Data records:
=== Begin Enclosure ===

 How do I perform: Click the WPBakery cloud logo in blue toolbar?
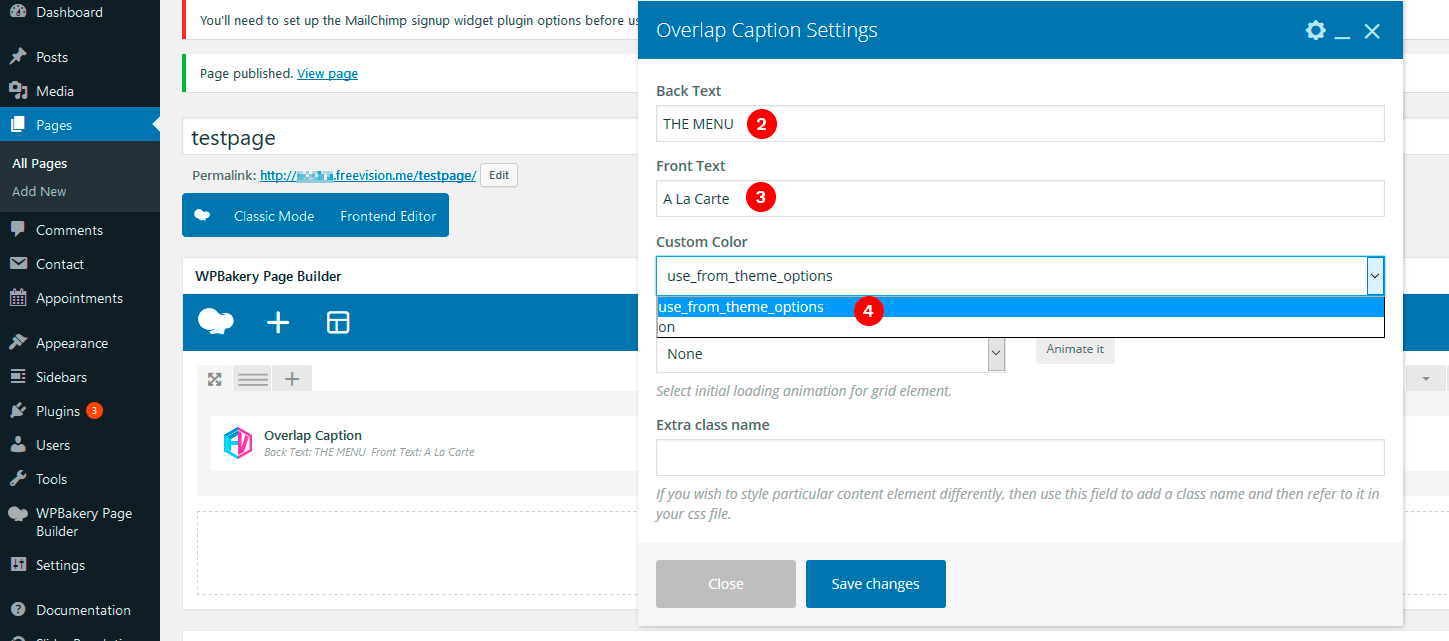tap(216, 321)
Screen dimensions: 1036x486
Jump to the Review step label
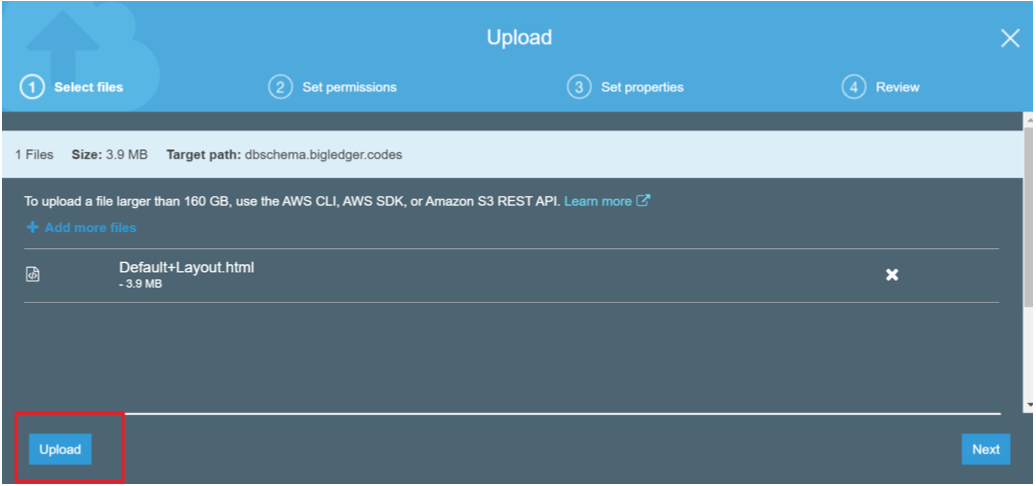(897, 87)
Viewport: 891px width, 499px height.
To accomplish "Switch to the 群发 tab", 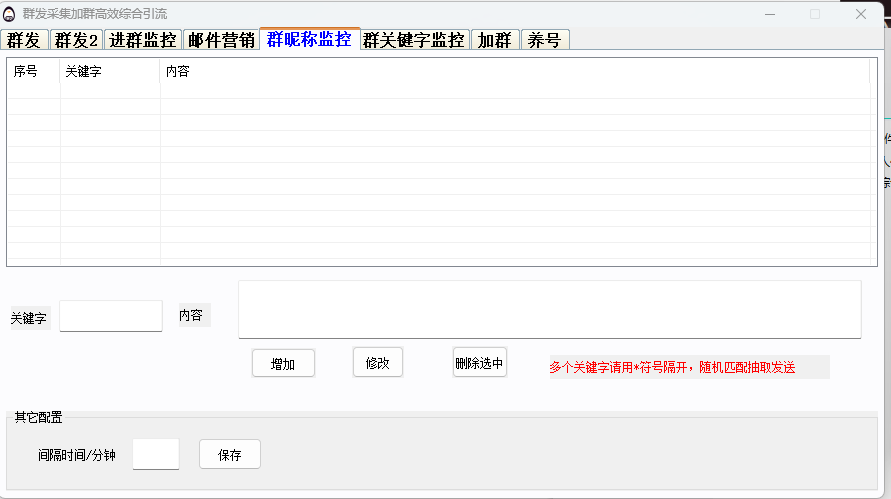I will 24,40.
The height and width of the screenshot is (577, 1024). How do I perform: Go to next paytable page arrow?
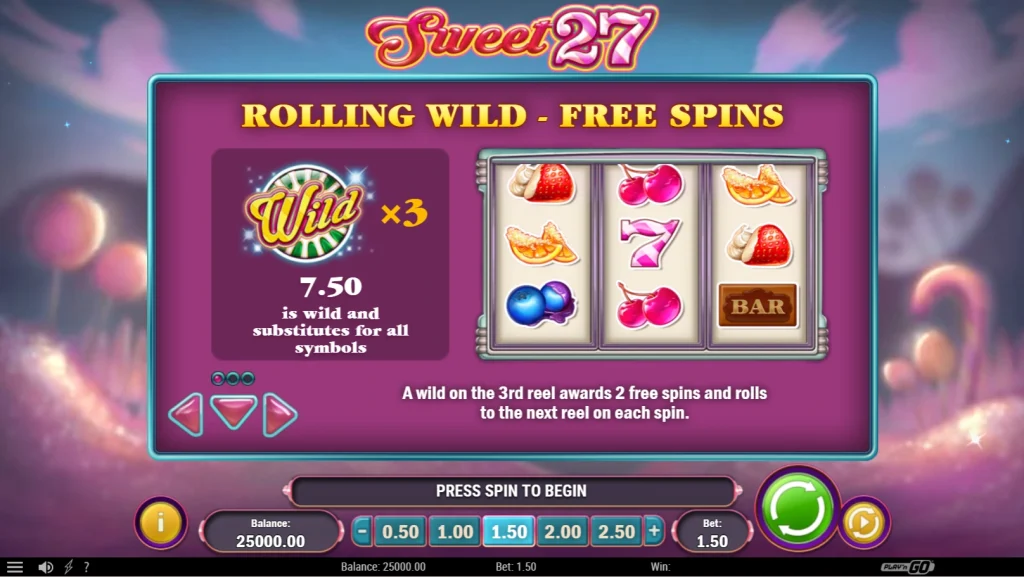pos(280,414)
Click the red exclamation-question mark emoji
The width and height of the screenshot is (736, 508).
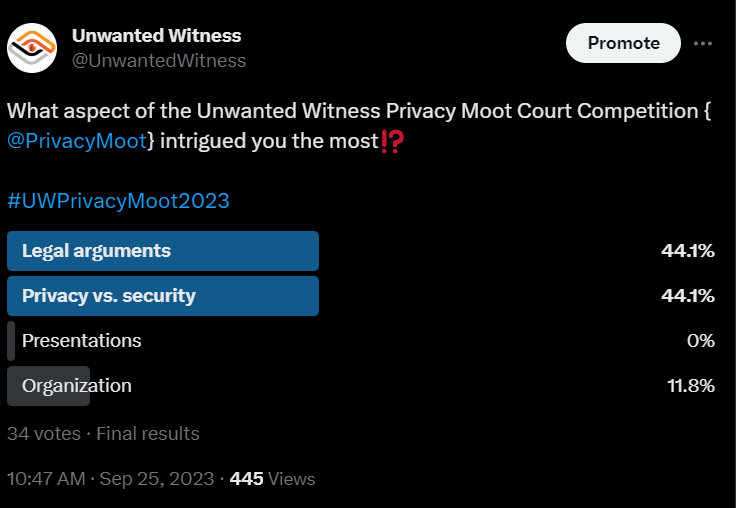[393, 141]
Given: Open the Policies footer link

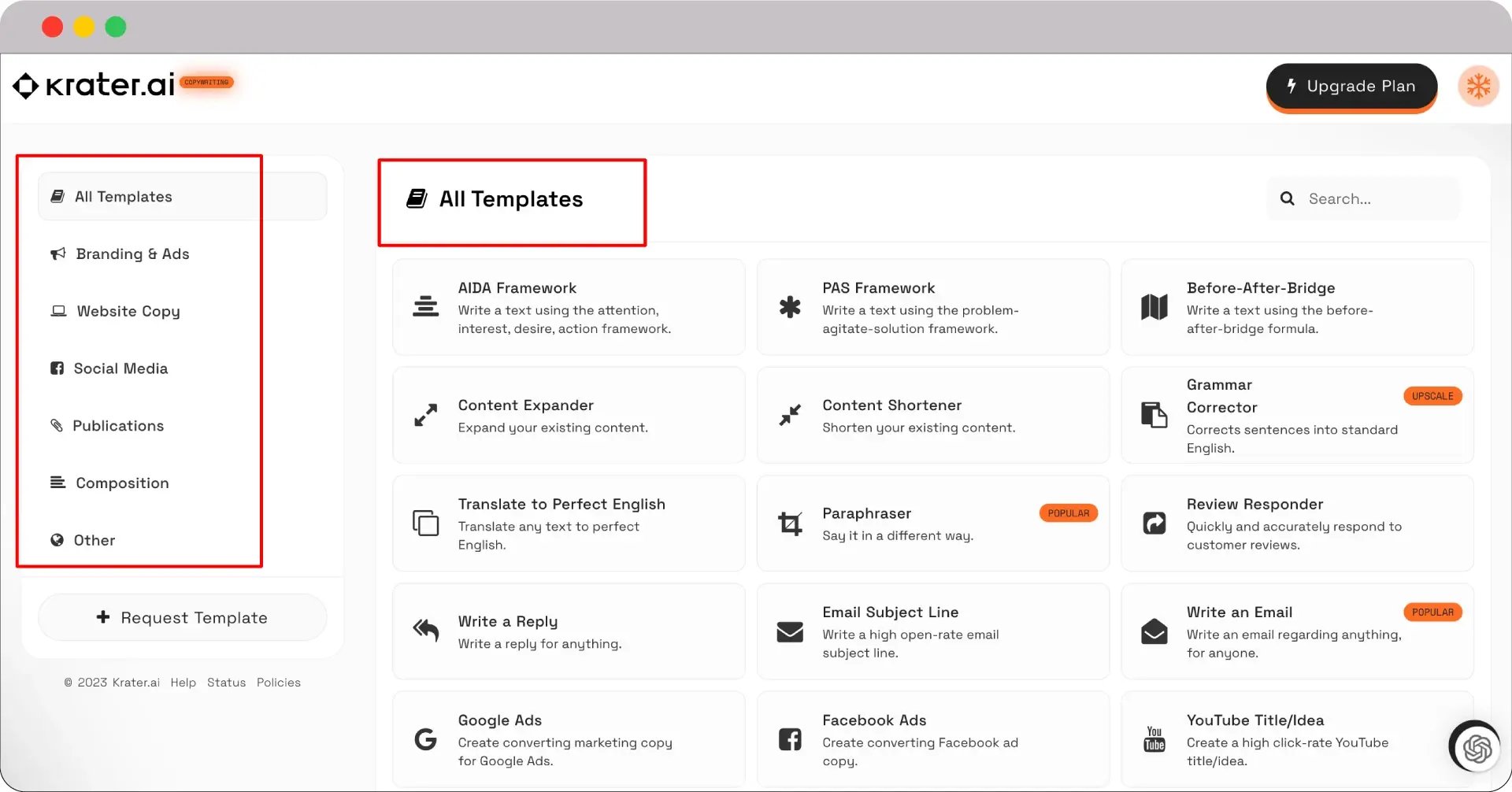Looking at the screenshot, I should [279, 683].
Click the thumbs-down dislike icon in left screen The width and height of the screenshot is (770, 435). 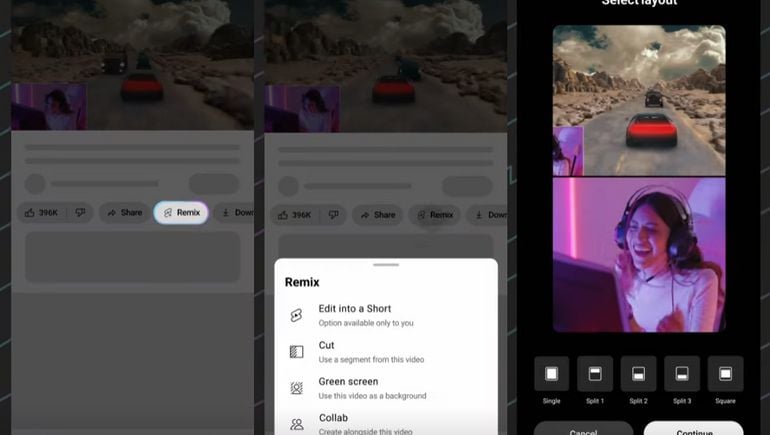[x=80, y=213]
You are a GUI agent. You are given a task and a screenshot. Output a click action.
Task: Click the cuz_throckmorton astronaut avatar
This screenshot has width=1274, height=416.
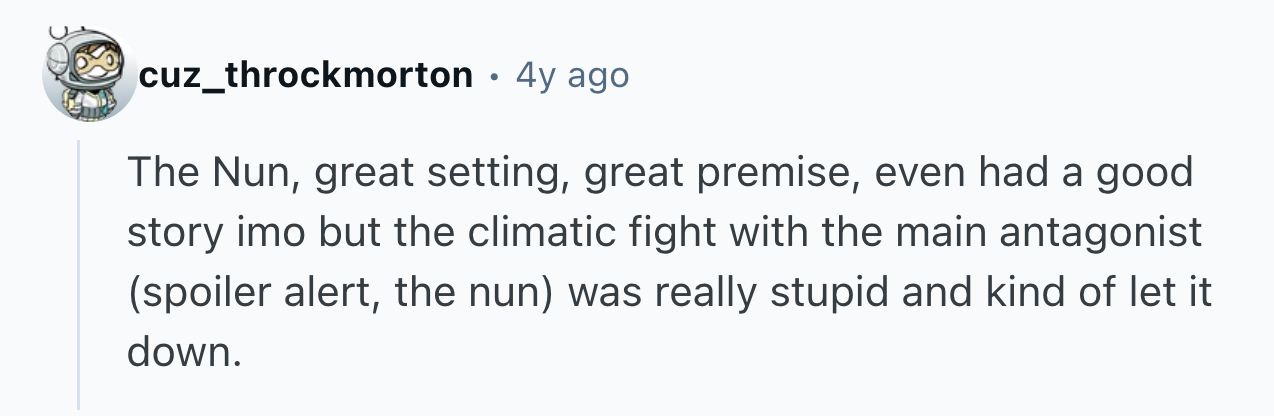(x=88, y=75)
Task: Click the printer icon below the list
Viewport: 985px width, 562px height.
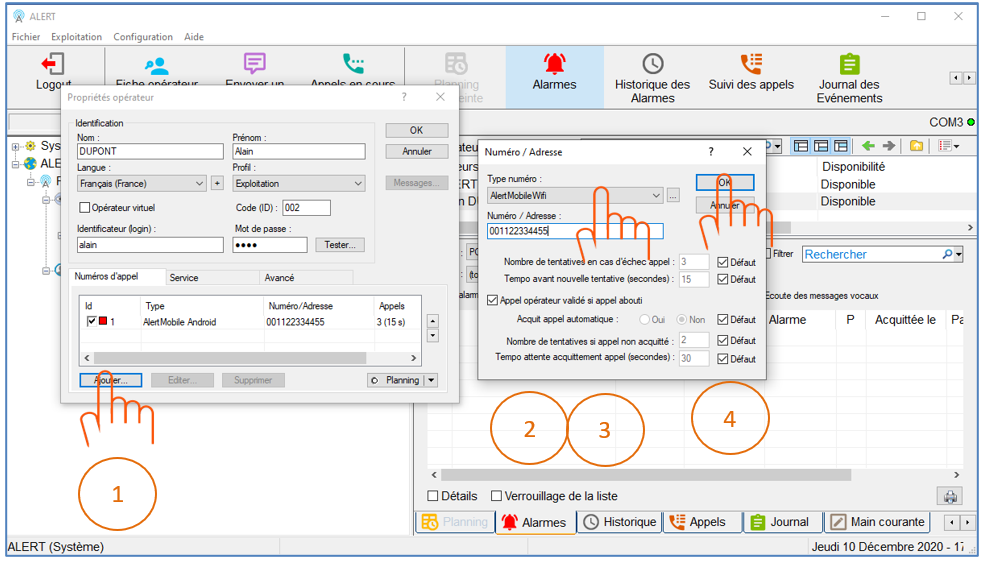Action: tap(949, 496)
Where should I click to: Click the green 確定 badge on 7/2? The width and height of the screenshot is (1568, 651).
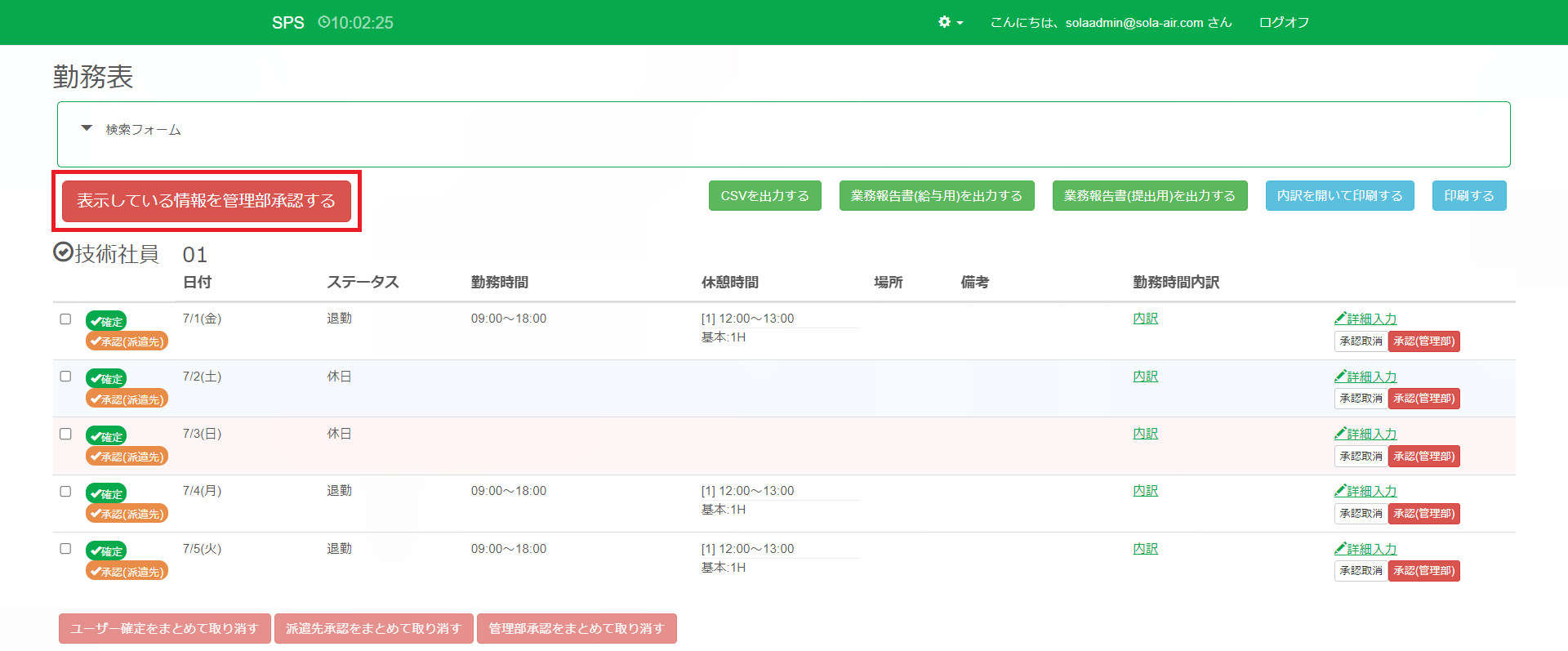[106, 379]
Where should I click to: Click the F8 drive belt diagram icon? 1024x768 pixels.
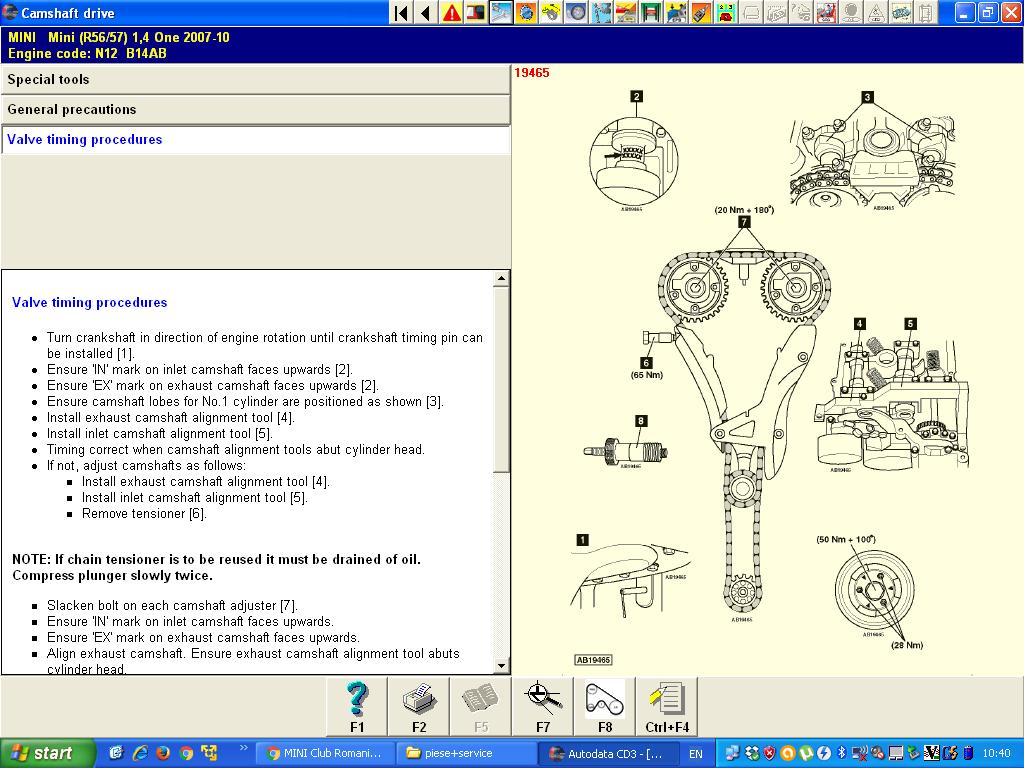604,705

=== End Enclosure ===

Leave every picture out and write out, word for word, the lines from the one that contains "Where should I click to: Click the green" through the last line of the records.

Answer to the exercise:
Where should I click to: Click the green 確定 badge on 7/2? The width and height of the screenshot is (1568, 651).
[106, 379]
Where should I click to: Click the F8 drive belt diagram icon? 1024x768 pixels.
604,705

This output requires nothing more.